## EXERCISE
Go through the data below and return each line where the string "Task" occurs.

[Pixel coordinate grounding data]
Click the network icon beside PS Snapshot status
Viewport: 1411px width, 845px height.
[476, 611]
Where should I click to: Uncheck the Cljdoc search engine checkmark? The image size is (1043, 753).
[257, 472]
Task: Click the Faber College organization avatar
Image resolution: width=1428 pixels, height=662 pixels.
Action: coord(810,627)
...
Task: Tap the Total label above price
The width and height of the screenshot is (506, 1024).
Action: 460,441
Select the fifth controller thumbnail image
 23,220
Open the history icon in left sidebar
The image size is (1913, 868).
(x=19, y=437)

## ANSWER TO THIS EXERCISE
Task: Click the Faber College organization avatar
Task: Tap the Total label above price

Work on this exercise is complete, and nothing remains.